**Core Concept**
The question tests the understanding of **intestinal pathogens** and their characteristics, specifically their ability to **ferment lactose**. Non-lactose fermenters are bacteria that do not break down lactose, a key distinction in identifying and classifying pathogens.
**Why the Correct Answer is Right**
Since the correct answer isn't specified, we'll discuss the general principle. Typically, **Salmonella**, **Shigella**, and some strains of **Escherichia coli** are known non-lactose fermenters. These bacteria are significant intestinal pathogens that can cause severe gastrointestinal infections. Their inability to ferment lactose is a characteristic used in laboratory identification.
**Why Each Wrong Option is Incorrect**
**Option A:** Without the specific options provided, we can't directly address each choice.

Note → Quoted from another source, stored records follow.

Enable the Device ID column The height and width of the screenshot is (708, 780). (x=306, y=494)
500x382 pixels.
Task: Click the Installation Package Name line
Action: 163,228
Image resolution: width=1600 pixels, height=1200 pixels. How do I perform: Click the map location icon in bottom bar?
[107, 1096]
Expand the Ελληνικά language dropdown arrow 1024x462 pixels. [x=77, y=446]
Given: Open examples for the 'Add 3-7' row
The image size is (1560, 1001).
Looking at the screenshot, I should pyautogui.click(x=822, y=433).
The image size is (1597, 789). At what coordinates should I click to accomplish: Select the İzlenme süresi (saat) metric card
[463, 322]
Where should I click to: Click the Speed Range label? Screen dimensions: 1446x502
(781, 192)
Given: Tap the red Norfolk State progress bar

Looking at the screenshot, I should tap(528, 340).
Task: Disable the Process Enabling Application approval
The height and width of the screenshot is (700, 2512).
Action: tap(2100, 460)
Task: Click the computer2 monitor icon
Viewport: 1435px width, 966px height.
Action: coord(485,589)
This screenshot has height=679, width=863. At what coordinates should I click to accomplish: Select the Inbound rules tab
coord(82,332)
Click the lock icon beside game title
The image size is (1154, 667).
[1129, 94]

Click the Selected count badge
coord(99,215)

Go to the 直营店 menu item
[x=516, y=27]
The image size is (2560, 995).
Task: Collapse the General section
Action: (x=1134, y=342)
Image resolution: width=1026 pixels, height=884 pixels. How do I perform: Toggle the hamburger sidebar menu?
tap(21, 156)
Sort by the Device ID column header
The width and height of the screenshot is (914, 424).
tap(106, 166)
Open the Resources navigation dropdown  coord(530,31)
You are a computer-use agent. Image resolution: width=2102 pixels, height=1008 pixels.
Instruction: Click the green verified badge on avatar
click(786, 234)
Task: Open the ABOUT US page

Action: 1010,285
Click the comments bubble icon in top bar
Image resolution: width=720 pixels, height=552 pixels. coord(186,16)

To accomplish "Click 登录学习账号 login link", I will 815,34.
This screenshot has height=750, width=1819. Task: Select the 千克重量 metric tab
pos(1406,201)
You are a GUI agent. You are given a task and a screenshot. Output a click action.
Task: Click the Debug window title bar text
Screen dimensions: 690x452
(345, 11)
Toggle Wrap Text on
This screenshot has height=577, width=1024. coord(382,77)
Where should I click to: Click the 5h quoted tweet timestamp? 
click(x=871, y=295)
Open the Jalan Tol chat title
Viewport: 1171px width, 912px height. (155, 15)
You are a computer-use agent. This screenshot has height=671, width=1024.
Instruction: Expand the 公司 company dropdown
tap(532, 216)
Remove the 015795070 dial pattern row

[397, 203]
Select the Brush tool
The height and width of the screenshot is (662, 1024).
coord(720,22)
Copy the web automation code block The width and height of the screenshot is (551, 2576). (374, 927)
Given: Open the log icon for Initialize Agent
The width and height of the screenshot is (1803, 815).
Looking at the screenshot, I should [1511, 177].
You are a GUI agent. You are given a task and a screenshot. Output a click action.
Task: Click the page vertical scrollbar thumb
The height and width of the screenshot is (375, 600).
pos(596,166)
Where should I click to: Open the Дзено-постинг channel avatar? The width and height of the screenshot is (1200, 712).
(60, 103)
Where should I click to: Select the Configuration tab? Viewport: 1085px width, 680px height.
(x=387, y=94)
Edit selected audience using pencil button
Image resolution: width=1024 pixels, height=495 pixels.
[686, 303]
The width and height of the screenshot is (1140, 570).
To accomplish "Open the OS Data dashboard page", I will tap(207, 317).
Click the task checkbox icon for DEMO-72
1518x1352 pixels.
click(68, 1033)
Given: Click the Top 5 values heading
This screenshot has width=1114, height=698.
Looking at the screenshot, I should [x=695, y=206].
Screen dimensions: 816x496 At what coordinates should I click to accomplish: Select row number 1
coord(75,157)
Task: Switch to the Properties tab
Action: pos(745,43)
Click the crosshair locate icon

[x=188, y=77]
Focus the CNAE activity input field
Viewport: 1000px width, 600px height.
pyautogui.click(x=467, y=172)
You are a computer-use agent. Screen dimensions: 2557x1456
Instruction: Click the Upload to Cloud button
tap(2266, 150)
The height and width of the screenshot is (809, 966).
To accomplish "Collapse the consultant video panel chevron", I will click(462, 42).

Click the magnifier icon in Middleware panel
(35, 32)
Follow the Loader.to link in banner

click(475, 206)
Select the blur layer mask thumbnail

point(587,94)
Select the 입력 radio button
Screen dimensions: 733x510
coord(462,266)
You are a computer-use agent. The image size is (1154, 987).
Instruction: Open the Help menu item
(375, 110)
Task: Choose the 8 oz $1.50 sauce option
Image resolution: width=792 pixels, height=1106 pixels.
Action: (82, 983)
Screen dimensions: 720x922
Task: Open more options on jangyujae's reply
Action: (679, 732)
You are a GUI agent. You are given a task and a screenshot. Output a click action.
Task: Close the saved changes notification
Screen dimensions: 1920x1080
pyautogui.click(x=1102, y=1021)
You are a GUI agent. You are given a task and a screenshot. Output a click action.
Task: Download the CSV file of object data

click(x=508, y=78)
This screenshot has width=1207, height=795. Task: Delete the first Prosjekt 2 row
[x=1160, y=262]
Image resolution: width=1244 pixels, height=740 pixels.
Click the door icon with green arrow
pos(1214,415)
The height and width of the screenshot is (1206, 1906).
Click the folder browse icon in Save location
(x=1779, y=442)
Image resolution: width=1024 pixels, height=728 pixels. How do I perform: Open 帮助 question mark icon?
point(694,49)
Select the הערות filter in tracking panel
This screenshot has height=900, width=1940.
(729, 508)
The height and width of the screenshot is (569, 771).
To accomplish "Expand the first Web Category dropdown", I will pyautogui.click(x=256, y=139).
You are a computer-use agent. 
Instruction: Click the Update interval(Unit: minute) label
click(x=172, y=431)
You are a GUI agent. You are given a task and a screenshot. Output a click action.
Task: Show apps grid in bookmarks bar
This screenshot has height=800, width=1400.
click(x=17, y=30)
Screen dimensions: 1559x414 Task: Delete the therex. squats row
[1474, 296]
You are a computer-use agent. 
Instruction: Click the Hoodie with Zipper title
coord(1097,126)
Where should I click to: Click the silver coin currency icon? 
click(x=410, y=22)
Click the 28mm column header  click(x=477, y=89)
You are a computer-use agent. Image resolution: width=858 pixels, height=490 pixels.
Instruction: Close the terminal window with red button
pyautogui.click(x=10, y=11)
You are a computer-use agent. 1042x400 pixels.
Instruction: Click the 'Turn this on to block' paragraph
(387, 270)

However, generally, if an option like **E. coli** (which can be a lactose fermenter) is listed, it would be incorrect because it doesn't fit the non-lactose fermenter criterion.
**Option B:** Similarly, if an option like **Streptococcus** is given, it might be incorrect because it's not primarily known as an intestinal pathogen or characterized by its lactose fermentation ability in this context.
**Option C:** and **Option D:** would require specific details to address accurately.
**Clinical Pearl / High-Yield Fact**
Remember, the ability or inability to ferment lactose is a critical characteristic in microbiological identification. **Salmonella** and **Shigella** species are commonly known non-lactose fermenters, which aids in their laboratory diagnosis.
**Correct Answer:** Not provided in the query.